エポキシ1の代わりにフタル酸ジ2-エチルヘキシル(新日本理化(株)製、サンソサイザーDOP)を用いた以外は実施例1と同様に実施して、成形加工性を測定し、続いて軟質材料用の塩化ビニル系樹脂組成物を調製し、得られた軟質材料用の塩化ビニル系樹脂組成物より塩化ビニルシートを作製して引張試験、耐寒性試験、耐熱性試験及び紫外線照射試験を行なった。得られた結果をまとめて表1に示した。
エポキシ1の代わりに市販のトリメリット酸トリ2?エチルヘキシルを用いた以外は実施例1と同様に実施して、成形加工性を測定し、続いて軟質材料用の塩化ビニル系樹脂組成物を調製し、得られた軟質材料用の塩化ビニル系樹脂組成物より塩化ビニルシートを作製して引張試験、耐寒性試験、耐熱性試験及び紫外線照射試験を行なった。得られた結果をまとめて表1に示した。
Claims (13)
- 塩化ビニル系樹脂及びエポキシシクロヘキサンジカルボン酸ジエステル混合物を含有してなる医療用塩化ビニル系樹脂組成物であって、
前記エポキシシクロヘキサンジカルボン酸ジエステル混合物が、下記一般式(1)で示される4,5−エポキシシクロヘキサン−1,2−ジカルボン酸ジエステル混合物からなり、かつ該ジカルボン酸ジエステル混合物を構成するアルキル基の全量に対する直鎖状のアルキル基の比率(モル比)が55〜95%であることを特徴とする医療用塩化ビニル系樹脂組成物。
- 前記アルキル基が、炭素数9〜11のアルキル基から構成され、炭素数9のアルキル基/炭素数10のアルキル基/炭素数11のアルキル基の比率(モル比)が10〜25/35〜50/30〜45の範囲である請求項1に記載の医療用塩化ビニル系樹脂組成物。
- 前記アルキル基が、90%以上の炭素数9のアルキル基を含む請求項1に記載の医療用塩化ビニル系樹脂組成物。
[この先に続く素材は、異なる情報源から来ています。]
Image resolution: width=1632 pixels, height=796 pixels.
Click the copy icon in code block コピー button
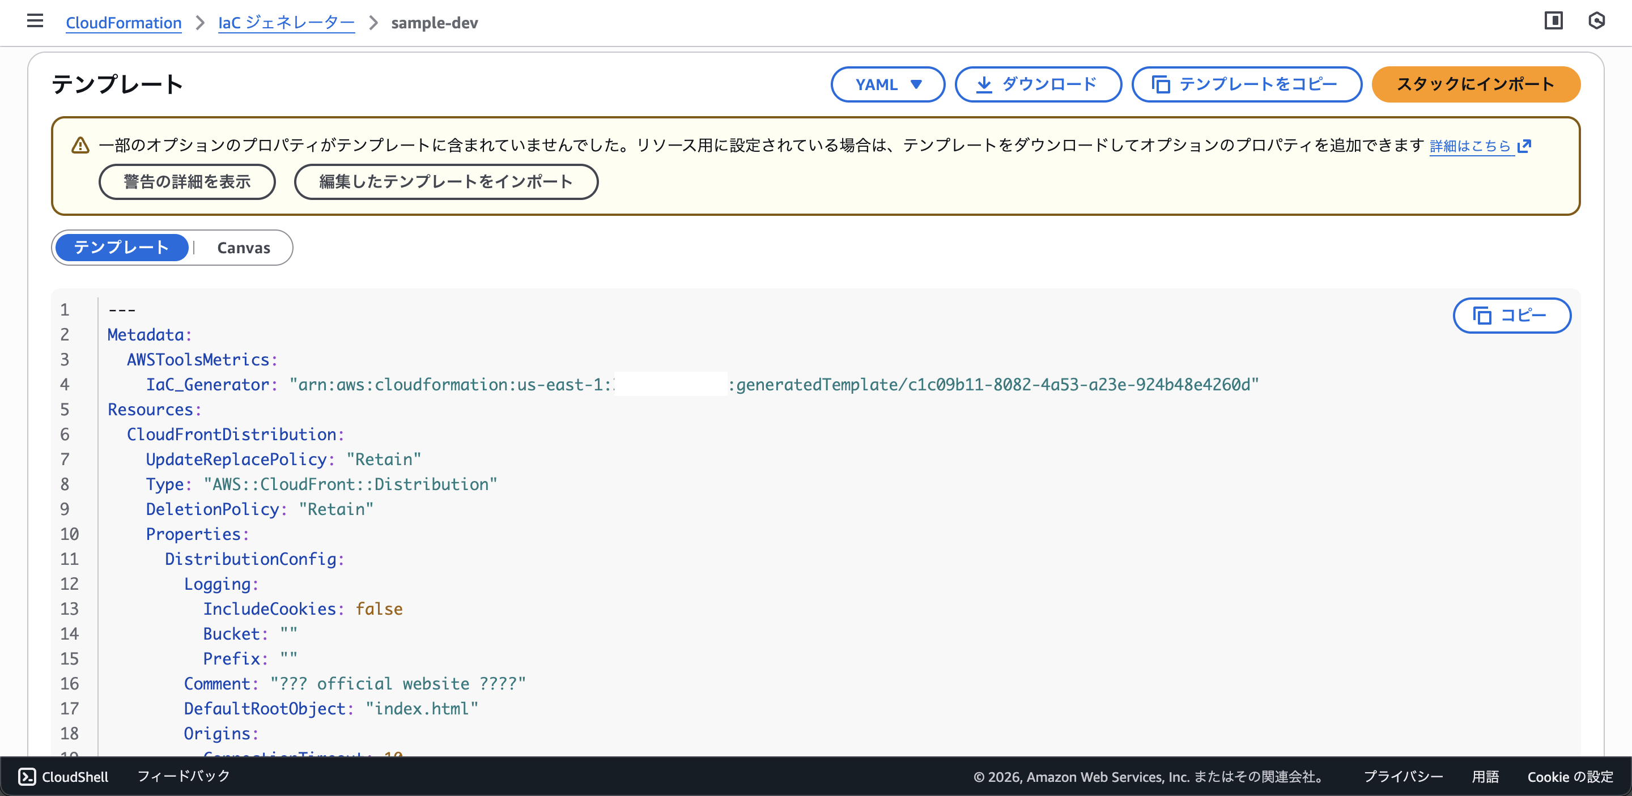pos(1482,315)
- 4,5−エポキシシクロヘキサン−1,2−ジカルボン酸ジエステル混合物が、4−シクロヘキセン−1,2−ジカルボン酸ジエステル混合物のエポキシ化物である請求項1〜3の何れかに記載の医療用塩化ビニル系樹脂組成物。
- 前記4−シクロヘキセン−1,2−ジカルボン酸ジエステル混合物が、4−シクロヘキセン−1,2−ジカルボン酸又はその酸無水物と炭素数9〜11の飽和脂肪族アルコールとのエステル化された混合物であり、かつ該飽和脂肪族アルコールの直鎖率が、55〜95%である請求項4に記載の医療用塩化ビニル系樹脂組成物。
- エポキシシクロヘキサンジカルボン酸ジエステル混合物の配合量が、塩化ビニル系樹脂100重量部に対して、5〜200重量部である請求項1〜5のいずれかに記載の医療用塩化ビニル系樹脂組成物。
- 医療用塩化ビニル系樹脂組成物が、塩化ビニル系樹脂100重量部に対するエポキシシクロヘキサンジカルボン酸ジエステル混合物の配合量を30〜150重量部とする、医療用軟質塩化ビニル系樹脂組成物である、請求項1〜5の何れかに記載の医療用塩化ビニル系樹脂組成物。
- 医療用塩化ビニル系樹脂組成物が、塩化ビニル系樹脂100重量部に対するエポキシシクロヘキサンジカルボン酸ジエステル混合物の配合量を5重量部以上30重量部未満とする、医療用半硬質塩化ビニル系樹脂組成物である、請求項1〜5の何れかに記載の医療用塩化ビニル系樹脂組成物。
- 更に脂肪酸カルシウム塩及び/又は脂肪酸亜鉛塩を含有する請求項1〜8のいずれかに記載の医療用塩化ビニル系樹脂組成物。
- 前記脂肪酸カルシウム塩及び/又は脂肪酸亜鉛塩の配合量(何れか一方を使用するときはその配合量又は両者を使用するときはその合計量)の配合量が、塩化ビニル系樹脂100重量部に対して、0.1〜10重量部である請求項9に記載の医療用塩化ビニル系樹脂組成物。
- 更にシラン化合物を含有する請求項1〜10のいずれかに記載の医療用塩化ビニル系樹脂組成物。
- 前記シラン化合物の配合量が、塩化ビニル系樹脂100重量部に対して、0.1〜15重量部である請求項11に記載の医療用塩化ビニル系樹脂組成物。
- 請求項1〜12のいずれかに記載の医療用塩化ビニル系樹脂組成物からなる医療用材料。